**Task description**
Exact copies of all the lines below are required.

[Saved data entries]
+---+

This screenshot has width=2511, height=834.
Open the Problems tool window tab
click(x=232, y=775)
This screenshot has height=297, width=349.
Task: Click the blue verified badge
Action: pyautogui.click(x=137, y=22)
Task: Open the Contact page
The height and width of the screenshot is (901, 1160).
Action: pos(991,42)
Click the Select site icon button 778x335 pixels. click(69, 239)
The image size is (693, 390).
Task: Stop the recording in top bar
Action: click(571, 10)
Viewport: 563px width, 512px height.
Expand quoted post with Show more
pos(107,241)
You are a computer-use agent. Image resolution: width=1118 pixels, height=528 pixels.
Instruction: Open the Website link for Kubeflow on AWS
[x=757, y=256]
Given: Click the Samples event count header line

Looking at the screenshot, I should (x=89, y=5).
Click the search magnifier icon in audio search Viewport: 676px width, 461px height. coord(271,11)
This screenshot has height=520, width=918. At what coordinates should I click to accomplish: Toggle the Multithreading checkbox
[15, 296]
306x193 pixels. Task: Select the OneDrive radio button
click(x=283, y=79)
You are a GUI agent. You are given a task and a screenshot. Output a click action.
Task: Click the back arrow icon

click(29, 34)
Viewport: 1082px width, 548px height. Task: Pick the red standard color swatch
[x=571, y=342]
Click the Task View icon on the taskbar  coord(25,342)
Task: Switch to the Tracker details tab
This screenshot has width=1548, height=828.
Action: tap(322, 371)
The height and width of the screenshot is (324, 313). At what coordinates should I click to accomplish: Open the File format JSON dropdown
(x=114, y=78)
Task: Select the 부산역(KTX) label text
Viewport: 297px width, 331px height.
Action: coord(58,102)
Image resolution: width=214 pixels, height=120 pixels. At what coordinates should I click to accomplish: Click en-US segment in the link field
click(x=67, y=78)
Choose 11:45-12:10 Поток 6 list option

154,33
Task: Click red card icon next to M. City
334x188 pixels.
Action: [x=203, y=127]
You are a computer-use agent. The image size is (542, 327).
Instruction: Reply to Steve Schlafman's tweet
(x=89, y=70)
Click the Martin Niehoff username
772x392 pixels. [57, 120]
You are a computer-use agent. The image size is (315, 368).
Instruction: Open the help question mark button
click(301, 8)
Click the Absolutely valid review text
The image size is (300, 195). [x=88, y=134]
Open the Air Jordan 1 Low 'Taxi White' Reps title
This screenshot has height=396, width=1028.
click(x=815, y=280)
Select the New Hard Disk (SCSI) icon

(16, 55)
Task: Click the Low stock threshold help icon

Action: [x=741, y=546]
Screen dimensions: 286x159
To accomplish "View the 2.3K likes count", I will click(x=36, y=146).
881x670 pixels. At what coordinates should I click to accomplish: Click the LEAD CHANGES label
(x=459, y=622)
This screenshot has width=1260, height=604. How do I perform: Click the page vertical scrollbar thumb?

+---+

**Written response**
This screenshot has width=2511, height=834.
Open the Problems tool window tab
click(x=232, y=775)
This screenshot has height=297, width=349.
Task: Click the blue verified badge
Action: pyautogui.click(x=137, y=22)
Task: Open the Contact page
The height and width of the screenshot is (901, 1160).
Action: pos(991,42)
Click the Select site icon button 778x335 pixels. click(69, 239)
The image size is (693, 390).
Task: Stop the recording in top bar
Action: click(571, 10)
Viewport: 563px width, 512px height.
Expand quoted post with Show more
pos(107,241)
You are a computer-use agent. Image resolution: width=1118 pixels, height=528 pixels.
Instruction: Open the Website link for Kubeflow on AWS
[x=757, y=256]
Given: Click the Samples event count header line

Looking at the screenshot, I should (x=89, y=5).
Click the search magnifier icon in audio search Viewport: 676px width, 461px height. coord(271,11)
This screenshot has height=520, width=918. At what coordinates should I click to accomplish: Toggle the Multithreading checkbox
[15, 296]
306x193 pixels. Task: Select the OneDrive radio button
click(x=283, y=79)
You are a GUI agent. You are given a task and a screenshot. Output a click action.
Task: Click the back arrow icon

click(29, 34)
Viewport: 1082px width, 548px height. Task: Pick the red standard color swatch
[x=571, y=342]
Click the Task View icon on the taskbar  coord(25,342)
Task: Switch to the Tracker details tab
This screenshot has width=1548, height=828.
Action: tap(322, 371)
The height and width of the screenshot is (324, 313). At what coordinates should I click to accomplish: Open the File format JSON dropdown
(x=114, y=78)
Task: Select the 부산역(KTX) label text
Viewport: 297px width, 331px height.
Action: coord(58,102)
Image resolution: width=214 pixels, height=120 pixels. At what coordinates should I click to accomplish: Click en-US segment in the link field
click(x=67, y=78)
Choose 11:45-12:10 Поток 6 list option

154,33
Task: Click red card icon next to M. City
334x188 pixels.
Action: [x=203, y=127]
You are a computer-use agent. The image size is (542, 327).
Instruction: Reply to Steve Schlafman's tweet
(x=89, y=70)
Click the Martin Niehoff username
772x392 pixels. [57, 120]
You are a computer-use agent. The image size is (315, 368).
Instruction: Open the help question mark button
click(301, 8)
Click the Absolutely valid review text
The image size is (300, 195). [x=88, y=134]
Open the Air Jordan 1 Low 'Taxi White' Reps title
This screenshot has height=396, width=1028.
click(x=815, y=280)
Select the New Hard Disk (SCSI) icon

(16, 55)
Task: Click the Low stock threshold help icon

Action: [x=741, y=546]
Screen dimensions: 286x159
To accomplish "View the 2.3K likes count", I will click(x=36, y=146).
881x670 pixels. At what coordinates should I click to accomplish: Click the LEAD CHANGES label
(x=459, y=622)
This screenshot has width=1260, height=604. How do I perform: Click the page vertical scrollbar thumb?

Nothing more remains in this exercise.